I’m going to cop out on this one. Many recent polls indicate the fastest growing denomination is Nones – those who profess no religious affiliation. Church attendance is reportedly down. Yet at the same time, the U. S. is experiencing an explosion of “megachurches” drawing thousands, and in some cases tens of thousands, of people each weekend. Faith-based outreach initiatives abound that serve the least, the last and the lost. As a result of these conflicting trends, I can’t assess whether we are gaining or losing with regard to faith at the societal level.
I open this assessment by referring you back to my assessment of Kindness above. Gentleness, though, is a little different. In light of the combination of the loss of kindness and the urgency which breeds impatience, gentleness seems to be a thing of the past. Gentleness seems to be regarded as a liability rather than an asset. Meek has taken on the patina of weakness, an intonation of gullibility.
I admit to extreme bias when evaluating this one. Self-control is not an attribute of mine. The acrimonious tone of discourse which seems to be not only tolerated, but exalted evidences our march away from valuing self-control.

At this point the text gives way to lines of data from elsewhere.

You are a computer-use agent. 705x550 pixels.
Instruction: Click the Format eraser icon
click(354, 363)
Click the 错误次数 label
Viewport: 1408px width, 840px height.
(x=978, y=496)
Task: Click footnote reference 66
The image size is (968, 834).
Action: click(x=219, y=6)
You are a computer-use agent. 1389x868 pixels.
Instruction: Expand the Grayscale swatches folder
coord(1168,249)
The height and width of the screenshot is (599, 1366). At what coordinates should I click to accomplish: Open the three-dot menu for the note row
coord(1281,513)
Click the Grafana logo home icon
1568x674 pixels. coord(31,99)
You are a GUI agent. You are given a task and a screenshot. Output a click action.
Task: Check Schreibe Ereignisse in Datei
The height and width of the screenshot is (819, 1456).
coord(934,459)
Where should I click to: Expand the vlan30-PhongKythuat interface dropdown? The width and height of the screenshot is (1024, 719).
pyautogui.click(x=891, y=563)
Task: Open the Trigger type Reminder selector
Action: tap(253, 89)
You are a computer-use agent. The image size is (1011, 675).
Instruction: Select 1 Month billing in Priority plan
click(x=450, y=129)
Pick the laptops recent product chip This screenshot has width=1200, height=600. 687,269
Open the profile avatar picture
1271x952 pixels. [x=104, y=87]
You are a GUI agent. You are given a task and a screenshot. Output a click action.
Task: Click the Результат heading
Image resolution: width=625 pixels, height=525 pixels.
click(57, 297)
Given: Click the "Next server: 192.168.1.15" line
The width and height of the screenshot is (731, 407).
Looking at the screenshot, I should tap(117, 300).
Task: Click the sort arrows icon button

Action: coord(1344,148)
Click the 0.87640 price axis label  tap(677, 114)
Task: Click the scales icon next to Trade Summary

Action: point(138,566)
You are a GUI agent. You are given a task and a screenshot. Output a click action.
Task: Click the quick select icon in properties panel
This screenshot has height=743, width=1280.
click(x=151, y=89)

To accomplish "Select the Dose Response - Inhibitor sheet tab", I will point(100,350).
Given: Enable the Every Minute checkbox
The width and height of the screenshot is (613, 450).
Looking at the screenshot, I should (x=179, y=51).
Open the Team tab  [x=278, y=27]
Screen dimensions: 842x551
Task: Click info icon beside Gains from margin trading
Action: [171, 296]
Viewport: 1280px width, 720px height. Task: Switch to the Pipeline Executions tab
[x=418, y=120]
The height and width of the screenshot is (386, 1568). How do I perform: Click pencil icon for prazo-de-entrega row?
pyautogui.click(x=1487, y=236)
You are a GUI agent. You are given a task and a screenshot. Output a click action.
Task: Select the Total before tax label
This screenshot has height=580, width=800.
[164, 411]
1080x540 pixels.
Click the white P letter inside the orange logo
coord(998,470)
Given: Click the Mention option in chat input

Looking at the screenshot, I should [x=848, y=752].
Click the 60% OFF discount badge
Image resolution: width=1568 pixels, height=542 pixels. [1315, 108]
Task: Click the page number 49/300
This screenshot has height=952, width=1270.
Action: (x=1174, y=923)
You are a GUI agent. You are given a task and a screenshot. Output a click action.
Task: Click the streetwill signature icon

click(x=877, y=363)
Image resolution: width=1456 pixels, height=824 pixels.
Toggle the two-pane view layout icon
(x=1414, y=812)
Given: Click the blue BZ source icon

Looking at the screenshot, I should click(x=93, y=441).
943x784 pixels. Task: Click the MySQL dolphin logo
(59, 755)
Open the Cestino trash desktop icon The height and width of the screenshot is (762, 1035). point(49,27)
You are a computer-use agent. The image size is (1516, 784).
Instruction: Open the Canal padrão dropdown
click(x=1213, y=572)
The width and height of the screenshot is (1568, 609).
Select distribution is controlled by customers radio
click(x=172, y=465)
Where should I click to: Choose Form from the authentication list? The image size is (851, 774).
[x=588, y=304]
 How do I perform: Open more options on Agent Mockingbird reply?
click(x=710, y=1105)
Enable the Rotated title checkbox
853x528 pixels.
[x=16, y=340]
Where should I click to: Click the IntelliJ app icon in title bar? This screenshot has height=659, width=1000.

So, a quick tally of my assessments yields 3 positive assessments, 5 negative assessments and one which I could not evaluate. But please remember the purpose of this Musing as stated at the beginning – we are each responsible for moving society in positive directions with each of these attributes. I challenge you to personally commit to being more loving towards everyone you meet. In pursuit thereof, you will automatically become kinder and gentler. It will require greater self-control. You must surrender your hurry sickness. The by-products will be more joy and peace in your life. Faith and goodness will thrive.